Some?. You said it was ‘few’. Make up your mind....

A few?. If you actually learn some Irish history, you will see that its is estimated that at least 100000 Protestants and possibly as many as 300000 died. Unless you think 100000 or 200000 or 300000 just ‘some’...

The Famine: A shared tragedy

‘One of the common myths that have been around for a long time is that the Great Hunger had little effect on the people of the nine counties of Ulster.

The people making such claims employ a number of arguments none of which stands up to any degree of historical scrutiny but has silenced any meaningful debate on the great hunger, within the Protestant community Another myth is the almost racist claim that the hard working Protestants of Ulster were spared the hunger and disease which was more or less confined to the Catholic community, who didn’t work.

Such myths, compounded by the fact that the real history of Ireland is rarely taught in schools, has had an undoubted impact upon peoples ability to put the Great Hunger today, in its proper historical context.’

‘Tens of thousands perished in Ulster and in her book, ‘when Hunger stalked the North’ Doreen Mc Bride quotes from A. Shafto Adair who claimed in 1947 that thousands around Ballymena died without being counted. Ballymena at that time would have been regarded as a prosperous district and today is the political heartland of Ian Paisley.

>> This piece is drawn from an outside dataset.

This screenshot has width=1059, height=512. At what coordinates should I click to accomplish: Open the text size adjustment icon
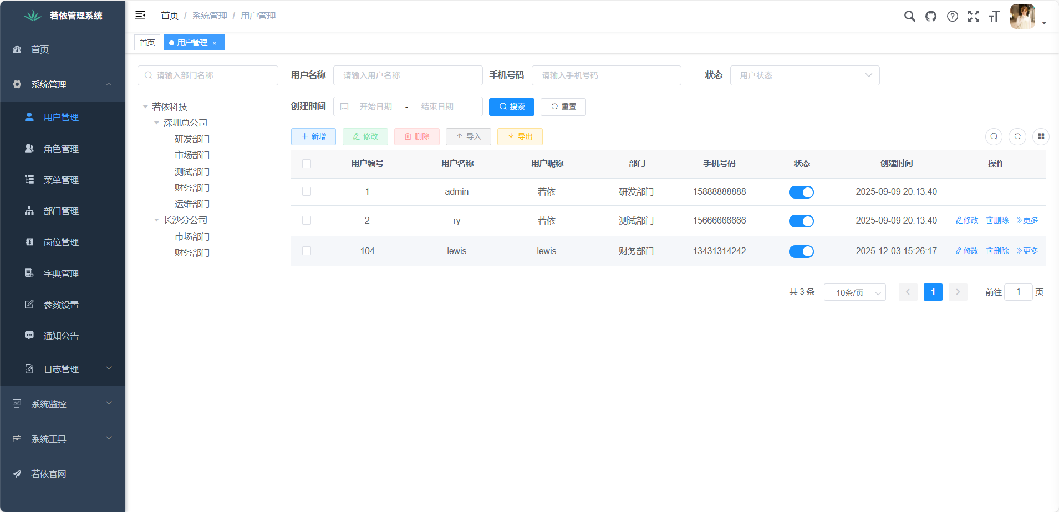pyautogui.click(x=994, y=16)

Paisley, like many Unionist is fixated by the history of the Battle of the Boyne, crossing ancient swords and muskets with Bertie Ahern during the recent opening of the Boyne Museum, yet the thousands of the ancestors of Ballymena’s present day inhabitants who perished during the Great Hunger, are not remembered by any of the cultural traditions to which Paisley lends his support.

Most of Ulster’s dead from the Protestant tradition lie united in death in pauper’s graves or in other sites long forgotten, their wretched lives and deaths cloaked under a veil of silence and political dishonesty.

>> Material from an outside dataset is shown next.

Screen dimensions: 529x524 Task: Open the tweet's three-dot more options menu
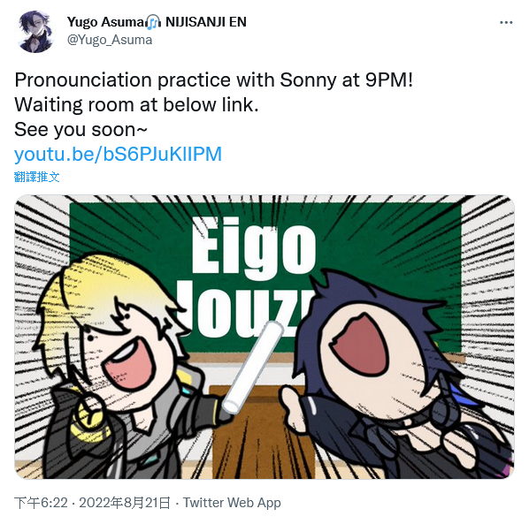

Many who died from cholera are buried in a mound in Friars Bush Cemetery on the Stranmillis Road in Belfast, ignored by the majority of the Protestant community.’

http://www.sundayjournal.ie/mary-nelis/The-Famine-A-shared-tragedy.4118080.jp

‘The figure for the overall number of deaths
(Catholic AND Protestants) is still a matter of academic research and debate. So too is the figure for the number who emigrated. Those who hold a higher figure for emigration, hold a lower one for death, and vice versa.
Areas with large numbers of Protestants, like north-east Ulster, Dublin and East Leinster had a lower death rate than Connaught and Munster.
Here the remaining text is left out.